History
- Name: Anaconda
- Namesake: Anaconda snake
- Builder: Australian Ship Building Annexe, Tasmania
- Launched: 4 October 1944
- In service: 23 May 1945
- Out of service: 3 November 1945

General characteristics
- Tonnage: 316 tons
- Length: 125 ft (38 m)
- Beam: 24 ft (7.3 m)
- Depth: 12.6 ft (3.8 m)
- Installed power: 2 × Lister Blackstone diesel engines and 1 × Crossley auxiliary diesel engine
- Complement: 14
- Armament: 1 × 40 mm Bofors gun; 2 × .50 calibre machine guns;

= HMAS Anaconda =

HMAS Anaconda was an auxiliary vessel operated by the Royal Australian Navy (RAN) during the Second World War. The 125 ft wooden hulled ship was constructed at Glenorchy, Tasmania as one of 32 motor vessels originally intended for the Department of Commerce, but later allocated to the Australian Army. Launched on 4 October 1944 as Australian Army AV 1369 Lagunta, she was subsequently transferred to the RAN and commissioned on 23 May 1945, assigned to the Services Reconnaissance Department under the command of Lieutenant Charles Haultain. The ship briefly served a workshop and headquarters function in support of clandestine operations in waters around Borneo and the Moluccas during the last days of the conflict.

==Operational history==
Anaconda commissioned into the RAN on completion of acceptance trials overseen by the Army Inspection Branch. On 24 May 1945, the Premier of Tasmania Sir Robert Cosgrove inspected the ship, which remained alongside in Hobart until 29 May before proceeding to Williamstown, Victoria and then Garden Island in Sydney Harbour. In Sydney, the ship's armament of three 20mm Hispano cannons were replaced with two .50 calibre Browning machine guns and a single 40 mm Bofors gun. Anaconda spent much of June and July in Sydney due to reliability issues with her engines, compounded by a shortage of spare parts. By 14 August, the ship was operating in waters off Papua New Guinea, calling on the port of Finschhafen and later proceeding to Morotai in the Dutch East Indies in support of Services Reconnaissance Department operations. In late September, Anaconda landed Australian troops and supplies at Ambon Island as part of an occupation force.
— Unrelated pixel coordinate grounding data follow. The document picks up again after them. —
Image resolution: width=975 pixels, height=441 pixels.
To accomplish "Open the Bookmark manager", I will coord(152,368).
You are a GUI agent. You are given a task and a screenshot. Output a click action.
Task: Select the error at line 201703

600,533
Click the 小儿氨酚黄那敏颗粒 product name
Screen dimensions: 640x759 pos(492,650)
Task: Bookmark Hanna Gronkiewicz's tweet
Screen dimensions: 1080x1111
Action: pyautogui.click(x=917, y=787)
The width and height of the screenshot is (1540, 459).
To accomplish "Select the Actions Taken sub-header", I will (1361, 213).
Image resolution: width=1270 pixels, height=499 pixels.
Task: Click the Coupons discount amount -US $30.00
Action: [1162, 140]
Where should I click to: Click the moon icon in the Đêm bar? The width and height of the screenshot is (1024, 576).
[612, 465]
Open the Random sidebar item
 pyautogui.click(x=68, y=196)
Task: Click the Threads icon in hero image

For many of her crew, this was the first contact they had with the Japanese, coming after the formal surrender on 2 September.

==Decommissioning and fate==
Anaconda was paid off on 3 November 1945 and transferred to the Australian Army in early 1946. She was towed from Borneo to Sydney and was sold in November 1946 for conversion into a fishing vessel.